* START Provided entries *

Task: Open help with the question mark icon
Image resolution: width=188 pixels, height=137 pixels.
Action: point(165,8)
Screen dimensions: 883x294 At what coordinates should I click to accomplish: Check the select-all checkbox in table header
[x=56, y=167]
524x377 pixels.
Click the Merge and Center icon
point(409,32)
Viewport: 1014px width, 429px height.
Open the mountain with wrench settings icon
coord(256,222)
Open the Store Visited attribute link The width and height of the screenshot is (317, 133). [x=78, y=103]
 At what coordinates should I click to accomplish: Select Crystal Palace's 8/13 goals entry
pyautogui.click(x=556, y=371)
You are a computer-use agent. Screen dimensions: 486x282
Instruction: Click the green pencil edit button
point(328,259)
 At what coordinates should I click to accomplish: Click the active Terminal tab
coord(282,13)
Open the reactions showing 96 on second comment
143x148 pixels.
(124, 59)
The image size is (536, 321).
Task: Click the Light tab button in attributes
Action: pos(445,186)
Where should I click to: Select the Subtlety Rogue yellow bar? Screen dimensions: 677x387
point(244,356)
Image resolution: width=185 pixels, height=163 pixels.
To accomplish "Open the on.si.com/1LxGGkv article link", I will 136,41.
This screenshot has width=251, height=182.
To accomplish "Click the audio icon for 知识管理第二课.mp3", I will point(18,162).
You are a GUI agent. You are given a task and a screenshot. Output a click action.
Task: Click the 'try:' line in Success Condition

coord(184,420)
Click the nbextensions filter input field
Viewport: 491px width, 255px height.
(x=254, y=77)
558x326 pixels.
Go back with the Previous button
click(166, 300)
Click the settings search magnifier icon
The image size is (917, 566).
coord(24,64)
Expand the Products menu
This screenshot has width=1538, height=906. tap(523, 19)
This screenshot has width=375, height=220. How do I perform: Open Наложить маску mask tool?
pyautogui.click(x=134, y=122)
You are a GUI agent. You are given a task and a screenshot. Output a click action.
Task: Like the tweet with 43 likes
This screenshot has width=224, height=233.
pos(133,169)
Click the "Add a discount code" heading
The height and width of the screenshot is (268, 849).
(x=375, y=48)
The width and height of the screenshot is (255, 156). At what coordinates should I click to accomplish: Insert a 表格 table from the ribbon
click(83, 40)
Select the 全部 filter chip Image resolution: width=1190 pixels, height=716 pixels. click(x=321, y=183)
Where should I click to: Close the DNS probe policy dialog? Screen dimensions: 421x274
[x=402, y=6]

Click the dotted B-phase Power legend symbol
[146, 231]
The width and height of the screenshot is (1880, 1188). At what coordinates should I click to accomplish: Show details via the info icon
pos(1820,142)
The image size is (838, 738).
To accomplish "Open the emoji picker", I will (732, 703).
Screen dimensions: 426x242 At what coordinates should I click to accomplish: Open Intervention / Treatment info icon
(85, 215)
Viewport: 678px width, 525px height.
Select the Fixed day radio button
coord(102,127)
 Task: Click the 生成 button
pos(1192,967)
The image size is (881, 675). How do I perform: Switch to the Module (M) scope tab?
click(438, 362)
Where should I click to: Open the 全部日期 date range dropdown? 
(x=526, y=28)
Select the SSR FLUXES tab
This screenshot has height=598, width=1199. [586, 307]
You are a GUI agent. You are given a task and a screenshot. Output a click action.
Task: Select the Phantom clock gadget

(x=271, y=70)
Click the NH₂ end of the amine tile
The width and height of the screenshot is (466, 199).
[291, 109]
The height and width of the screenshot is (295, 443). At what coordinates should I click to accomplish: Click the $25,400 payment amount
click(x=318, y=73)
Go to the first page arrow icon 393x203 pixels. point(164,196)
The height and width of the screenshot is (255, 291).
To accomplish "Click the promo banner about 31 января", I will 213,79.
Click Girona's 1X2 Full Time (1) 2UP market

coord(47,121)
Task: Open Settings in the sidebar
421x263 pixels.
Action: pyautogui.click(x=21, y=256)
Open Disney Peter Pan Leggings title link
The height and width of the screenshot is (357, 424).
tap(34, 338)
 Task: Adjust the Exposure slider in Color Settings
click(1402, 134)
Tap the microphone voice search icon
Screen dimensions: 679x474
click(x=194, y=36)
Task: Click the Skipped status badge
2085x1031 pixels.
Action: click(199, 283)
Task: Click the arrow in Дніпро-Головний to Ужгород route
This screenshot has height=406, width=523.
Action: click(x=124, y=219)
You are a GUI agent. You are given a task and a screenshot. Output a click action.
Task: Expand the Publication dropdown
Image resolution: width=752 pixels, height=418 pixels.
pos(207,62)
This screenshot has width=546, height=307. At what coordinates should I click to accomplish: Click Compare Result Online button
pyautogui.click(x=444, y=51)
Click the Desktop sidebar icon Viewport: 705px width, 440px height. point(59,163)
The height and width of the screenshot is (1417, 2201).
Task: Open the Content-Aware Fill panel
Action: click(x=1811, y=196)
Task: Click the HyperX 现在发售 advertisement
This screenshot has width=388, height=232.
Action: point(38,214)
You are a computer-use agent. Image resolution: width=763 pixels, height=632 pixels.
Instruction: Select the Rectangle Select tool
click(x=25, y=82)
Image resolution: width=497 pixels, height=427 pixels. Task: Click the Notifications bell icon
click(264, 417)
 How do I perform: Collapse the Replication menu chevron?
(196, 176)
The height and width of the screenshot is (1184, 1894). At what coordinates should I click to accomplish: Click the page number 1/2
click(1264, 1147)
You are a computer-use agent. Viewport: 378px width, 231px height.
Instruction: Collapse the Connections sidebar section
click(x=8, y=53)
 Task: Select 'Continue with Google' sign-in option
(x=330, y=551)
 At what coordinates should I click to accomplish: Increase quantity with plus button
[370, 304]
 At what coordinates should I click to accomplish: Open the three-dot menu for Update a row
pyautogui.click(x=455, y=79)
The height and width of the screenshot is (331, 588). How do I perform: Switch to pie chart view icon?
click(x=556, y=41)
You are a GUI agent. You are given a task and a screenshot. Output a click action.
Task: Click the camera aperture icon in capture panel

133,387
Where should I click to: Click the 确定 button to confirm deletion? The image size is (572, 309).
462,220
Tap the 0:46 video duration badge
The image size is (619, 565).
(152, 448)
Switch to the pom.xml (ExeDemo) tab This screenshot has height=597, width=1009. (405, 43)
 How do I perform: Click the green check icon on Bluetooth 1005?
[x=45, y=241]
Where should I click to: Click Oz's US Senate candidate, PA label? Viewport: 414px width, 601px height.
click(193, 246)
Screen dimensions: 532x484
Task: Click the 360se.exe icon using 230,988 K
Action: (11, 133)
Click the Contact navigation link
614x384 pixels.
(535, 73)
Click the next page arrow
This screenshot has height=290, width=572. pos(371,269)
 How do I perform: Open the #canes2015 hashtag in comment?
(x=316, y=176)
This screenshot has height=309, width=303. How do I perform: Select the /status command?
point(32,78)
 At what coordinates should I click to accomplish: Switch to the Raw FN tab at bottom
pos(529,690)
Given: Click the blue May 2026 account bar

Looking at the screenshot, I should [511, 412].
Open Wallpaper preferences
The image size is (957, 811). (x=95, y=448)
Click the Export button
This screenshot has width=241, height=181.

* END Provided entries *

* [Task to carry out] Copy all of the records above line for line, without changing anything.

* [Result of the exercise]
Task: Open help with the question mark icon
Image resolution: width=188 pixels, height=137 pixels.
Action: point(165,8)
Screen dimensions: 883x294 At what coordinates should I click to accomplish: Check the select-all checkbox in table header
[x=56, y=167]
524x377 pixels.
Click the Merge and Center icon
point(409,32)
Viewport: 1014px width, 429px height.
Open the mountain with wrench settings icon
coord(256,222)
Open the Store Visited attribute link The width and height of the screenshot is (317, 133). [x=78, y=103]
 At what coordinates should I click to accomplish: Select Crystal Palace's 8/13 goals entry
pyautogui.click(x=556, y=371)
You are a computer-use agent. Screen dimensions: 486x282
Instruction: Click the green pencil edit button
point(328,259)
 At what coordinates should I click to accomplish: Click the active Terminal tab
coord(282,13)
Open the reactions showing 96 on second comment
143x148 pixels.
(124, 59)
The image size is (536, 321).
Task: Click the Light tab button in attributes
Action: pos(445,186)
Where should I click to: Select the Subtlety Rogue yellow bar? Screen dimensions: 677x387
point(244,356)
Image resolution: width=185 pixels, height=163 pixels.
To accomplish "Open the on.si.com/1LxGGkv article link", I will 136,41.
This screenshot has width=251, height=182.
To accomplish "Click the audio icon for 知识管理第二课.mp3", I will point(18,162).
You are a GUI agent. You are given a task and a screenshot. Output a click action.
Task: Click the 'try:' line in Success Condition

coord(184,420)
Click the nbextensions filter input field
Viewport: 491px width, 255px height.
(x=254, y=77)
558x326 pixels.
Go back with the Previous button
click(166, 300)
Click the settings search magnifier icon
The image size is (917, 566).
coord(24,64)
Expand the Products menu
This screenshot has width=1538, height=906. tap(523, 19)
This screenshot has width=375, height=220. How do I perform: Open Наложить маску mask tool?
pyautogui.click(x=134, y=122)
You are a GUI agent. You are given a task and a screenshot. Output a click action.
Task: Like the tweet with 43 likes
This screenshot has width=224, height=233.
pos(133,169)
Click the "Add a discount code" heading
The height and width of the screenshot is (268, 849).
(x=375, y=48)
The width and height of the screenshot is (255, 156). At what coordinates should I click to accomplish: Insert a 表格 table from the ribbon
click(83, 40)
Select the 全部 filter chip Image resolution: width=1190 pixels, height=716 pixels. click(x=321, y=183)
Where should I click to: Close the DNS probe policy dialog? Screen dimensions: 421x274
[x=402, y=6]

Click the dotted B-phase Power legend symbol
[146, 231]
The width and height of the screenshot is (1880, 1188). At what coordinates should I click to accomplish: Show details via the info icon
pos(1820,142)
The image size is (838, 738).
To accomplish "Open the emoji picker", I will (732, 703).
Screen dimensions: 426x242 At what coordinates should I click to accomplish: Open Intervention / Treatment info icon
(85, 215)
Viewport: 678px width, 525px height.
Select the Fixed day radio button
coord(102,127)
 Task: Click the 生成 button
pos(1192,967)
The image size is (881, 675). How do I perform: Switch to the Module (M) scope tab?
click(438, 362)
Where should I click to: Open the 全部日期 date range dropdown? 
(x=526, y=28)
Select the SSR FLUXES tab
This screenshot has height=598, width=1199. [586, 307]
You are a GUI agent. You are given a task and a screenshot. Output a click action.
Task: Select the Phantom clock gadget

(x=271, y=70)
Click the NH₂ end of the amine tile
The width and height of the screenshot is (466, 199).
[291, 109]
The height and width of the screenshot is (295, 443). At what coordinates should I click to accomplish: Click the $25,400 payment amount
click(x=318, y=73)
Go to the first page arrow icon 393x203 pixels. point(164,196)
The height and width of the screenshot is (255, 291).
To accomplish "Click the promo banner about 31 января", I will 213,79.
Click Girona's 1X2 Full Time (1) 2UP market

coord(47,121)
Task: Open Settings in the sidebar
421x263 pixels.
Action: pyautogui.click(x=21, y=256)
Open Disney Peter Pan Leggings title link
The height and width of the screenshot is (357, 424).
tap(34, 338)
 Task: Adjust the Exposure slider in Color Settings
click(1402, 134)
Tap the microphone voice search icon
Screen dimensions: 679x474
click(x=194, y=36)
Task: Click the Skipped status badge
2085x1031 pixels.
Action: click(199, 283)
Task: Click the arrow in Дніпро-Головний to Ужгород route
This screenshot has height=406, width=523.
Action: click(x=124, y=219)
You are a GUI agent. You are given a task and a screenshot. Output a click action.
Task: Expand the Publication dropdown
Image resolution: width=752 pixels, height=418 pixels.
pos(207,62)
This screenshot has width=546, height=307. At what coordinates should I click to accomplish: Click Compare Result Online button
pyautogui.click(x=444, y=51)
Click the Desktop sidebar icon Viewport: 705px width, 440px height. point(59,163)
The height and width of the screenshot is (1417, 2201).
Task: Open the Content-Aware Fill panel
Action: click(x=1811, y=196)
Task: Click the HyperX 现在发售 advertisement
This screenshot has width=388, height=232.
Action: point(38,214)
You are a computer-use agent. Image resolution: width=763 pixels, height=632 pixels.
Instruction: Select the Rectangle Select tool
click(x=25, y=82)
Image resolution: width=497 pixels, height=427 pixels. Task: Click the Notifications bell icon
click(264, 417)
 How do I perform: Collapse the Replication menu chevron?
(196, 176)
The height and width of the screenshot is (1184, 1894). At what coordinates should I click to accomplish: Click the page number 1/2
click(1264, 1147)
You are a computer-use agent. Viewport: 378px width, 231px height.
Instruction: Collapse the Connections sidebar section
click(x=8, y=53)
 Task: Select 'Continue with Google' sign-in option
(x=330, y=551)
 At what coordinates should I click to accomplish: Increase quantity with plus button
[370, 304]
 At what coordinates should I click to accomplish: Open the three-dot menu for Update a row
pyautogui.click(x=455, y=79)
The height and width of the screenshot is (331, 588). How do I perform: Switch to pie chart view icon?
click(x=556, y=41)
You are a GUI agent. You are given a task and a screenshot. Output a click action.
Task: Click the camera aperture icon in capture panel

133,387
Where should I click to: Click the 确定 button to confirm deletion? The image size is (572, 309).
462,220
Tap the 0:46 video duration badge
The image size is (619, 565).
(152, 448)
Switch to the pom.xml (ExeDemo) tab This screenshot has height=597, width=1009. (405, 43)
 How do I perform: Click the green check icon on Bluetooth 1005?
[x=45, y=241]
Where should I click to: Click Oz's US Senate candidate, PA label? Viewport: 414px width, 601px height.
click(193, 246)
Screen dimensions: 532x484
Task: Click the 360se.exe icon using 230,988 K
Action: (11, 133)
Click the Contact navigation link
614x384 pixels.
(535, 73)
Click the next page arrow
This screenshot has height=290, width=572. pos(371,269)
 How do I perform: Open the #canes2015 hashtag in comment?
(x=316, y=176)
This screenshot has height=309, width=303. How do I perform: Select the /status command?
point(32,78)
 At what coordinates should I click to accomplish: Switch to the Raw FN tab at bottom
pos(529,690)
Given: Click the blue May 2026 account bar

Looking at the screenshot, I should [511, 412].
Open Wallpaper preferences
The image size is (957, 811). (x=95, y=448)
Click the Export button
This screenshot has width=241, height=181.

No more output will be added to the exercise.